Sobeys parent Empire Co. Ltd. EMP-A-T has declined “a few requests” for fuel surcharges, spokesperson Karen White-Boswell wrote in an e-mail to The Globe.
“We believe the fuel market is too unpredictable to take any decisions that could adversely impact the value we provide to our customers,” she wrote.
Scott Bonikowsky, a spokesperson for Loblaw Cos. Ltd. L-T, declined to comment on dealings with specific suppliers, but said in an e-mail that “we continue to push back on unjustified cost increases that would cause inflationary pressures for Canadians and that includes for fuel surcharges, which we have now seen a few come through.”
Metro Inc. MRU-T spokesperson Marie-Claude Bacon wrote in an e-mail that the company negotiates such requests from suppliers “to ensure they are justified and to limit the impact on our customers,” but she declined to comment on any specific notices that have come in recently.
Spokespeople for Walmart Canada and Costco Canada did not respond to questions from The Globe for this story.

*****

■ **Questions to answer**
1. In the excerpt on grocers and fuel surcharges, who is named as the spokesperson for Metro Inc.?
2. Decide whether each statement agrees with the excerpt on grocers and fuel surcharges, answering yes or no and quoting the deciding words: (a) Empire Co. Ltd. has turned down requests for fuel surcharges. (b) The Loblaw spokesperson commented on dealings with specific suppliers. (c) Walmart Canada and Costco Canada answered questions from The Globe for this story.
3. Go on with the excerpt on grocers and fuel surcharges, picking up after its final sentence.

*****

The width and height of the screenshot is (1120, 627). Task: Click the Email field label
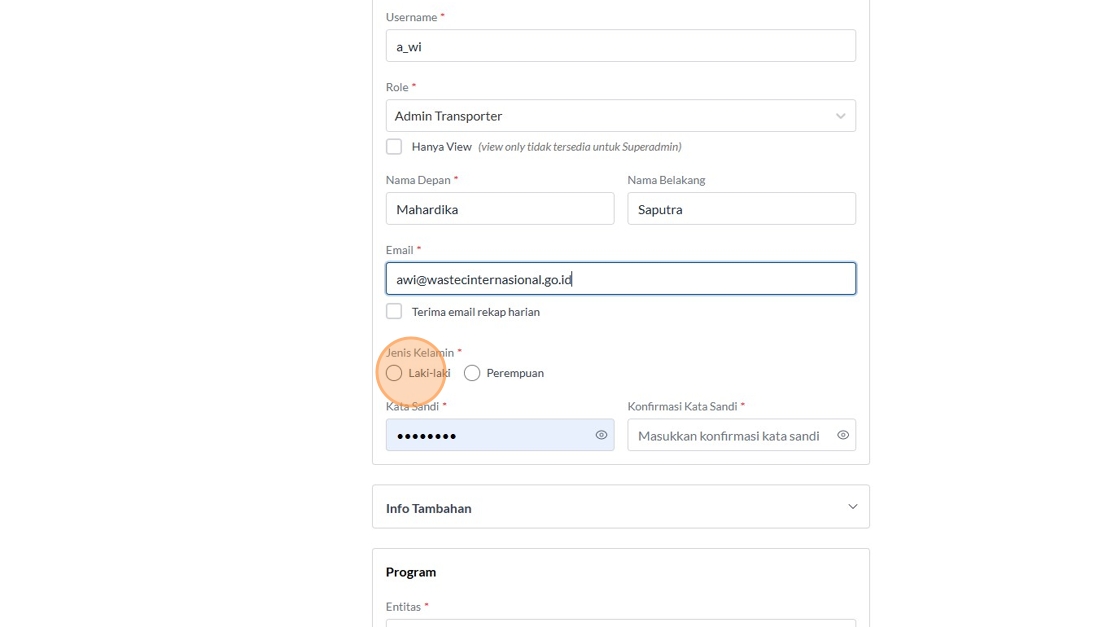(400, 250)
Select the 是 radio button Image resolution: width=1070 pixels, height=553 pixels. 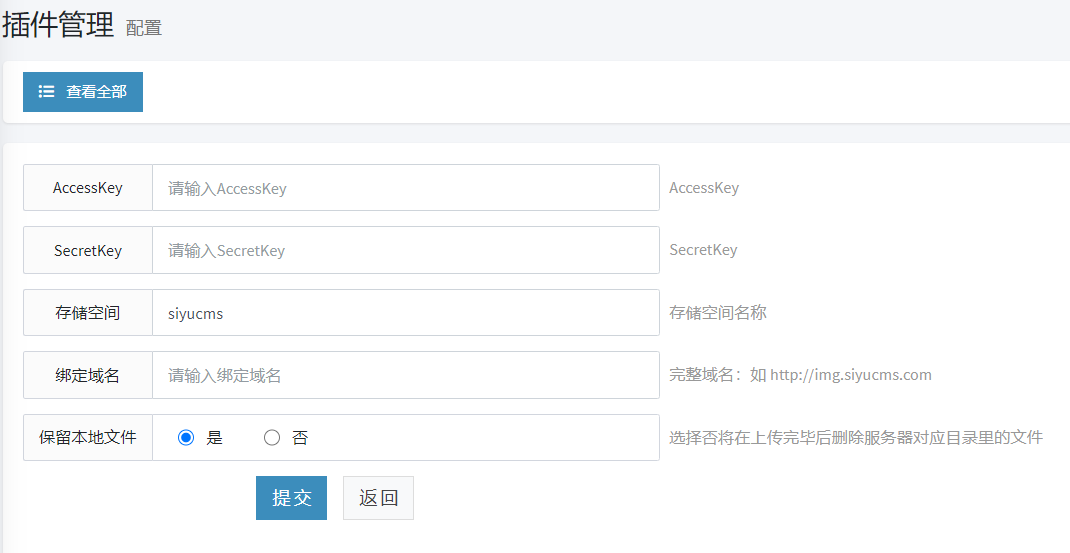(x=185, y=438)
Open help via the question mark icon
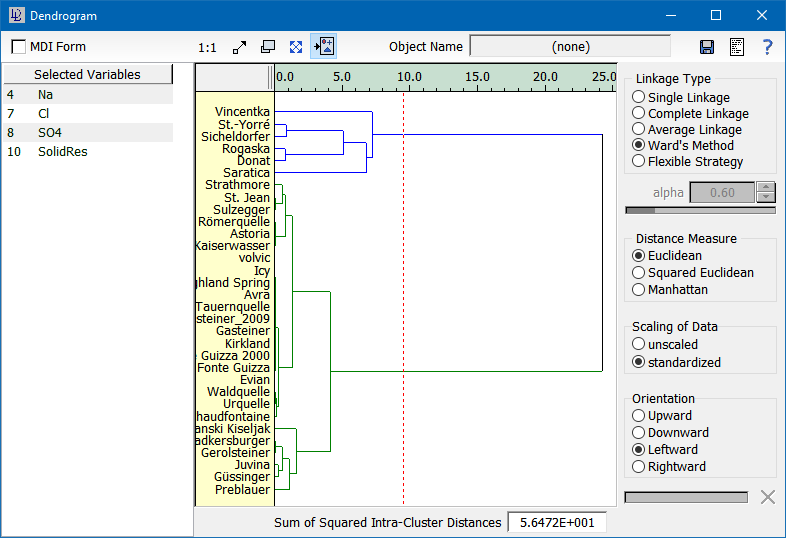This screenshot has height=538, width=786. tap(767, 47)
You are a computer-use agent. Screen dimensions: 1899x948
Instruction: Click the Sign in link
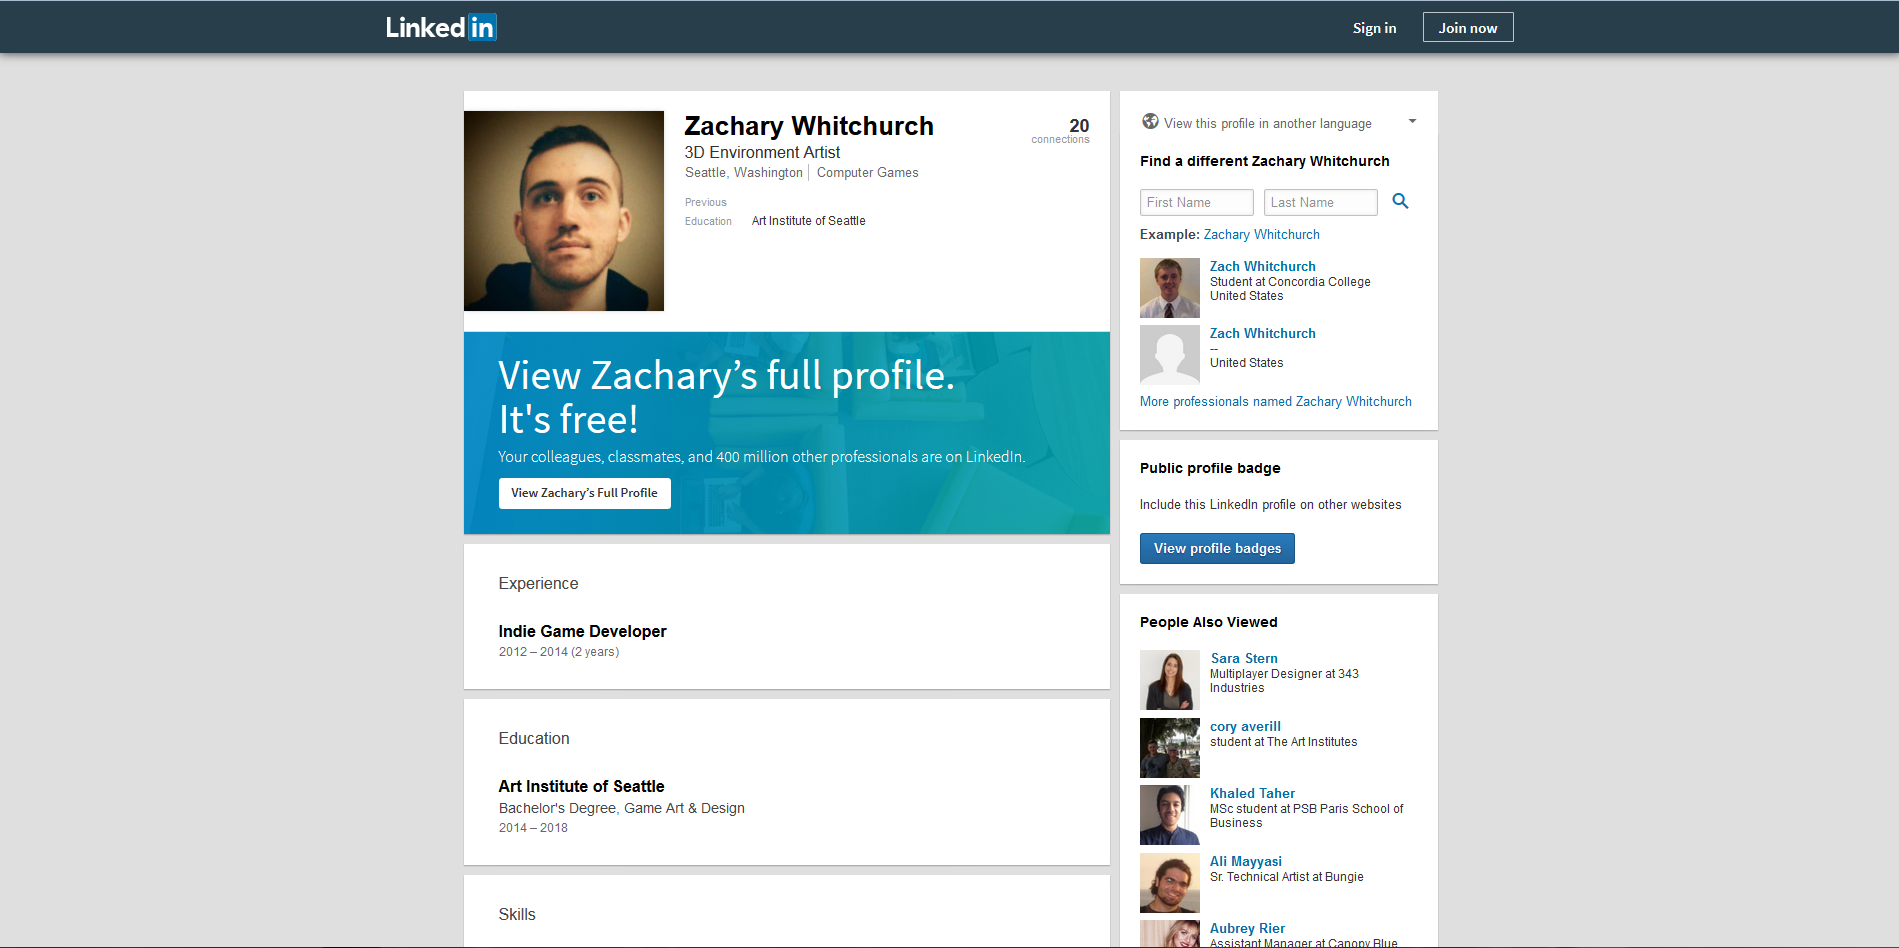(1374, 28)
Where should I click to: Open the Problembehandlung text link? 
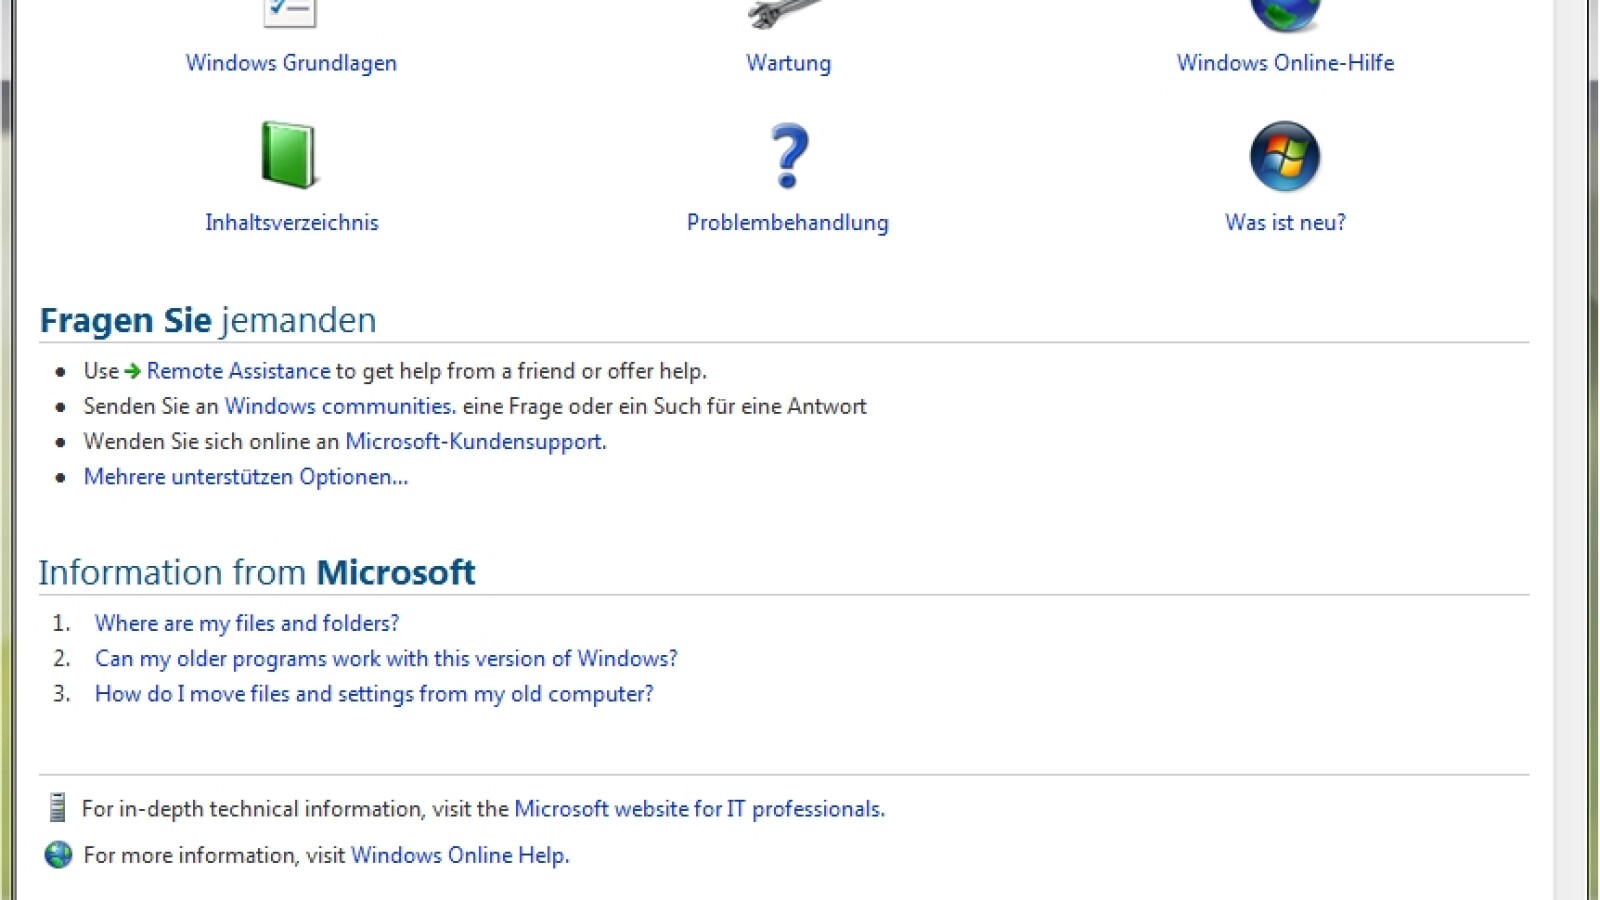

*****

■ **Your responses**
1. Marie-Claude Bacon

2.
(a) Yes: "declined “a few requests” for fuel surcharges"
(b) No: "declined to comment on dealings with specific suppliers"
(c) No: "did not respond to questions from The Globe for this story"

3.
“When we get the notices of price increases, we don’t get to negotiate,” said Gary Sands, vice-president of government relations at the Canadian Federation of Independent Grocers. “If you’re an independent and you want to challenge a price change from a major company … I’ll take you there, but I’ll keep the car running in the parking lot. Because it’s not going to be a long meeting.”
Peter Chapman, founder of consulting firm SKUFood, said the impact of rising fuel costs might already be showing up in some grocery prices. Fresh produce, for example, operates under a pricing model in which increases in input costs such as fuel are incorporated almost immediately into prices, rather than being negotiated separately.
“It’s not $25 plus a fuel surcharge … it’s just broccoli this week costs $27,” he said. “The fresher it is, the sooner you’re going to see the change.”